En ce 1er juillet, le Canada n’a pas le cœur à la fête. À Ottawa, les drapeaux sont en berne. De Victoria à Fredericton, des villes à travers le pays ont annulé les festivités du 1er juillet.

À Montréal, des manifestants marcheront jusqu’au pied de la statue déboulonnée de John A. Macdonald, dans le cadre d’un mouvement national de boycottage de la fête du Canada.

Mais pour avancer, il faut mettre fin à la confrontation. Il faut célébrer l’avenir, sans enterrer le passé.

Avec la découverte de centaines de tombes anonymes d’enfants sur les sites d’anciens pensionnats autochtones, le Canada ne peut plus ignorer les squelettes dans le placard de son histoire.

Notre pays qui aime se présenter comme le champion de la démocratie et de la paix sur la scène mondiale ne peut plus se bercer d’illusions.

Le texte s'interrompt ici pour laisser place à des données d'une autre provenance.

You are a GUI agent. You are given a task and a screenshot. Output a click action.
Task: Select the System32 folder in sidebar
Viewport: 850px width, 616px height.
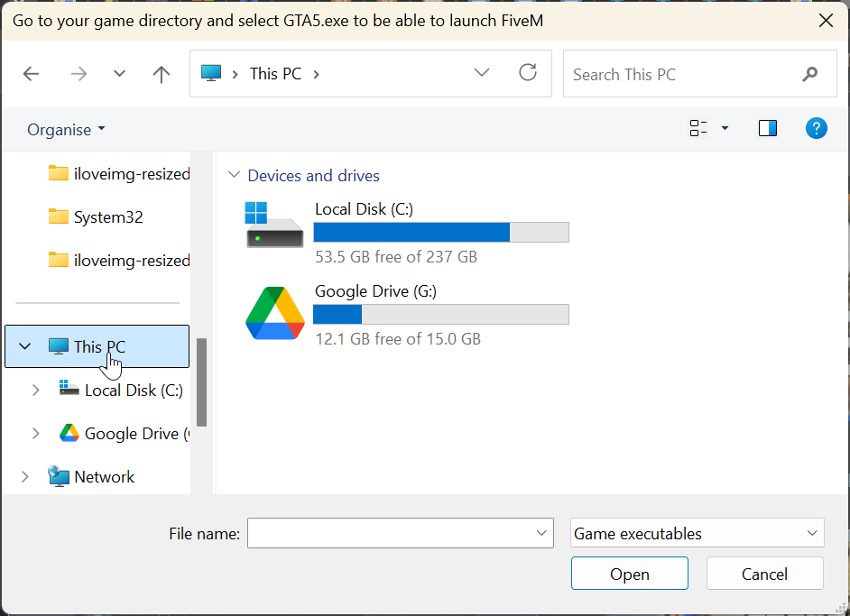point(107,217)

Pas plus que les États-Unis qui doivent vivre avec leur passé esclavagiste ou que l’Afrique du Sud qui doit composer avec les traces de l’apartheid.

On connaissait déjà les saintes horreurs qui se sont déroulées dans ces pensionnats durant plus d’un siècle. Le Canada a arraché 150 000 enfants autochtones à leurs parents pour les emmener dans des pensionnats, où ils ont été assimilés, maltraités et abusés sexuellement.

Des milliers y sont morts. Comble de l’ignominie, leurs corps n’ont jamais été rendus à leur famille, le gouvernement ne voulant pas payer le rapatriement. Ce sont eux dont on retrouve la trace aujourd’hui.

Ce sont eux qui provoquent une prise de conscience à grande échelle au sein de la population canadienne, même si tout cela avait été écrit par la Commission de vérité et réconciliation, en 2015.

« Connaître la vérité a été difficile, mais se réconcilier le sera encore davantage », soulignait le rapport.

On n’y arrivera pas en brûlant des églises, comme cela s’est produit dans l’Ouest canadien ces derniers jours, ni en décapitant des statues comme celle de John A. Macdonald.

Au lieu de rayer de la carte le tout premier premier ministre du Canada, il serait plus utile d’installer près de sa statue une plaque éducative qui exposerait son triste rôle dans le développement des pensionnats qui étaient, de son propre dire, le meilleur moyen de soustraire « les enfants sauvages à l’influence de leurs parents » pour qu’ils adoptent « les habitudes et les façons de penser des blancs ».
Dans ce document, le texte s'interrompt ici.